Work request
For this exercise, output exactly and only the lines running from the one with "Screen dimensions: 648x375" through the final line of the data below, without pictures.

Stored items

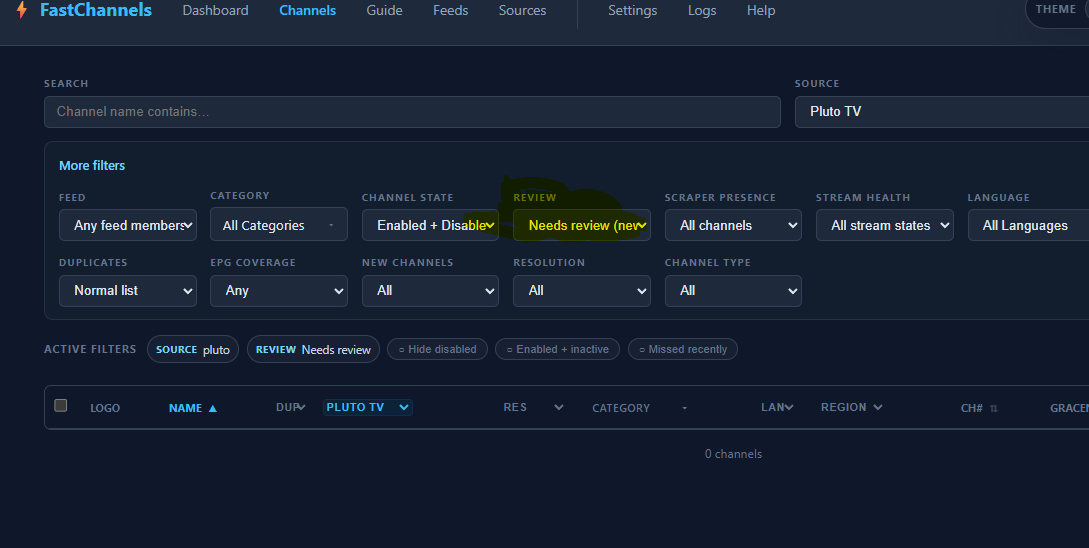
Task: Go to the Dashboard tab
Action: tap(215, 10)
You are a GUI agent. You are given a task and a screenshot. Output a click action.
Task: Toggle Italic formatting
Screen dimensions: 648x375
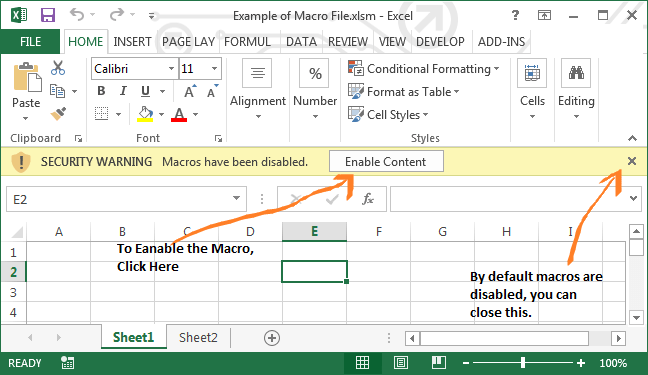click(x=123, y=91)
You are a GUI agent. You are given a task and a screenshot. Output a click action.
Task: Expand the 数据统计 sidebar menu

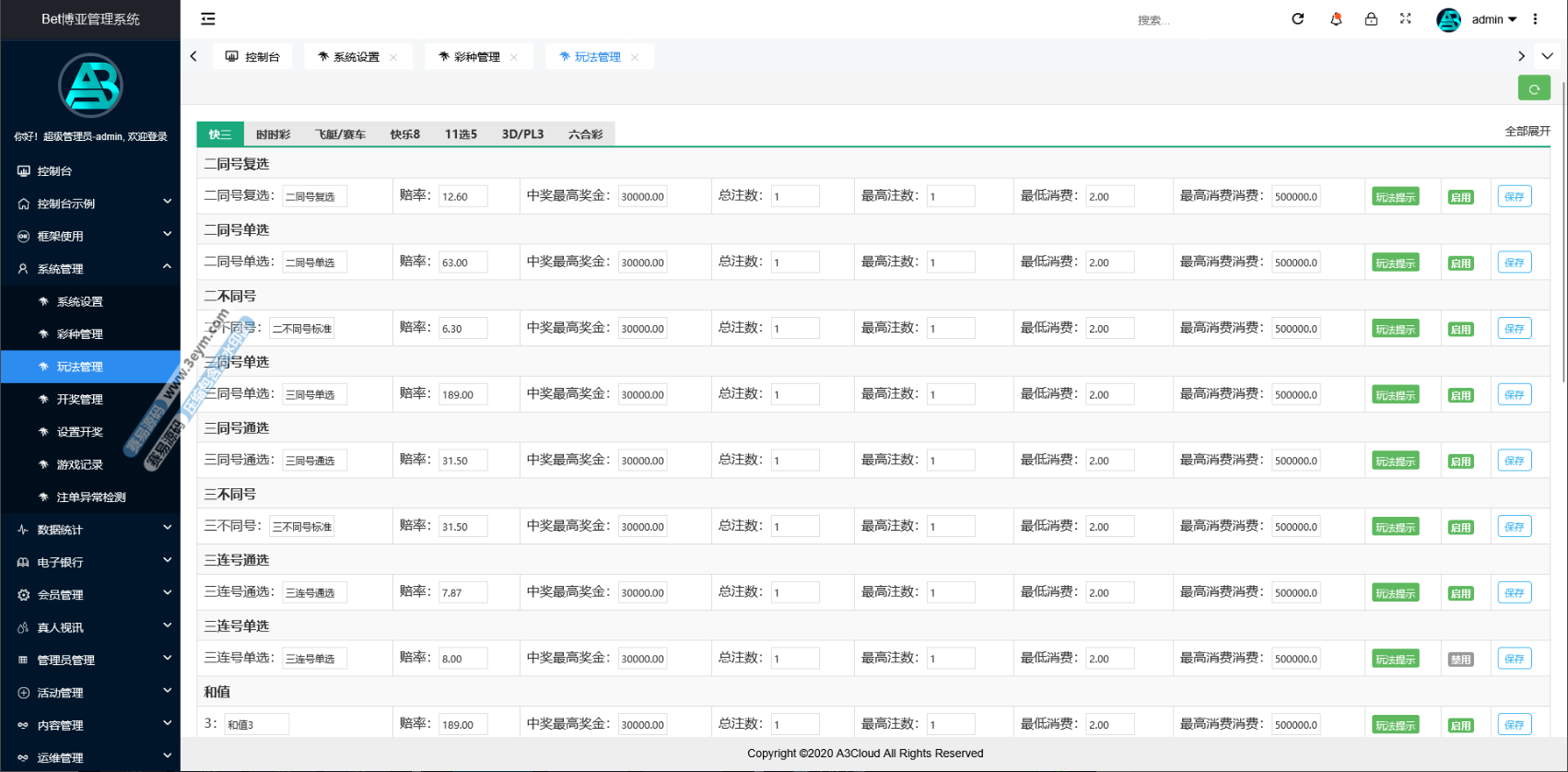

Result
Screen dimensions: 648x375
click(x=123, y=91)
You are a GUI agent. You are given a task and a screenshot. Output a click action.
Task: Expand the 数据统计 sidebar menu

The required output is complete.